Sassenach, a palavra escocesa usada para representar os ingleses, não lhe saía da cabeça.

— Lucca fala mais de um idioma. — Decidiu comentar Lisa ao invés de responder a pergunta. Talvez assim eles seguissem o raciocínio da psicóloga e chegassem em uma conclusão diferente da dela.

— O quê? — Deixou escapar Grace, com a voz alterada, assim que desligara mais uma vez o telefone. — Mas ele mal sabe falar inglês!

— O que ele não sabe falar em inglês, ele sabe em espanhol, hindi e japonês — contou Lisa, erguendo uma das sobrancelhas. — Ele sabe um pouco de cada, sendo em inglês seu vocabulário mais abundante. Demorei a perceber, porque pensei que as palavras soltas e ininteligíveis que ele solta de vez em quando fossem uma linguagem própria. Estava errada.

Luke Hemming podia ter motivos controversos para sua determinação em resolver o caso de Lucca, mas sempre deixava a equipe aliviada por tê-lo trabalhando com eles.
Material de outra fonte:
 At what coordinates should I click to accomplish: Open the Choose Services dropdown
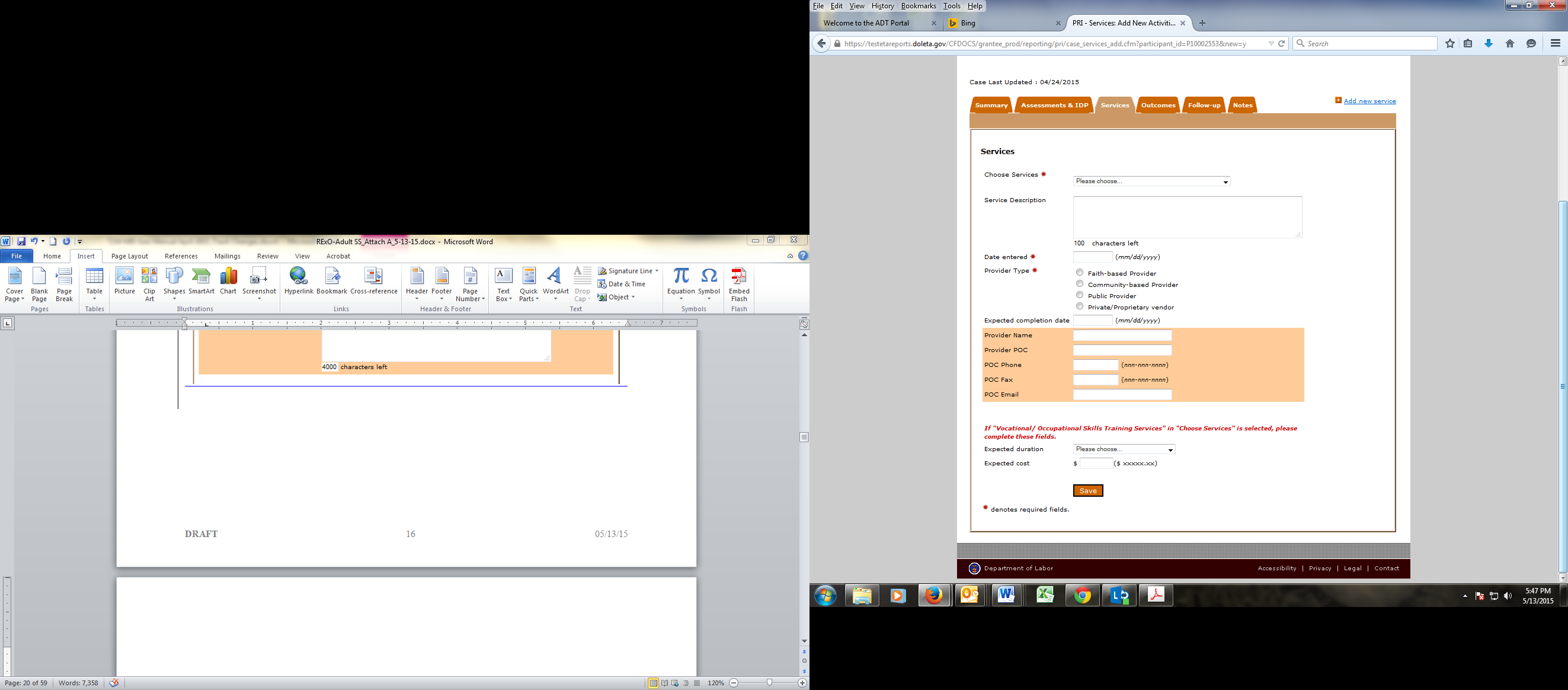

Todos no escritório sabiam que ele se tornava cada vez mais competente à medida que a situação apertava. Era destemido, atrevido e centrado. E estas qualidades apenas se intensificavam à medida que se enfurecia.

Limitou-se a ficar calado, a mão em punho cobrindo a boca ao passo que pensava de forma rápida, antes de erguer os olhos claros em direção à sua equipe com determinação.

— Eles estão enrolando, Grace?

Sua companheira olhou para o telefone com cansaço antes de assentir com a cabeça.

— Pois muito bem — murmurou, o tom sombrio. — Não querem contar nada? Beleza. — Em seguida, sorriu com escárnio. — Partiremos rumo à Amoran em vinte e quatro horas com uma equipe.

O "Acampamento de Amoran", como fora chamado o incidente de sete anos antes, era exatamente o tipo de resposta que Lisa pedira aos deuses. Hemming e Collins também. Assim que ficaram a par de tudo o que as notícias deixaram passar sobre o ocorrido nas florestas de Amoran, passaram a comunicar-se com a delegacia de lá e iniciar uma investigação mais localizada. Uma equipe de I.E.C fora mandada para o acampamento, para uma inspeção mais detalhada.

Os escombros do que um dia fora uma espécie de vila ainda estavam lá, alguns dos pertences dos imigrantes junto. A horta ao lado do local ainda permanecia, já inadequado para plantações. Apesar de uma boa equipe ter sido mandada para fiscalizar o local e buscar todos os documentos acerca do caso, além da unidade do xerife Gerard, Hemming se recusou a ficar em Doubleville. Voltou para o sul do Estado em conjunto da unidade para liderá-los. Mal havia posto os pés nos escombros do acampamento para saber que a situação havia sido pior do que era indicada nas notícias.

Sua visão treinada não deixara passar nem um único detalhe em branco nos aproximados 2 hectares da pequena ocupação cercada da faixa amarela da polícia. Não ocupava quase nada da floresta, por isso era tão difícil encontrar o local. Precisaram de alguém do corpo policial para liderá-los até lá. O domínio de Amoran ia até dez quilômetros floresta adentro e o acampamento se localizava próximo às placas de limite, embora não as ultrapassasse. Exatamente o que causara tanto temor à unidade policial local.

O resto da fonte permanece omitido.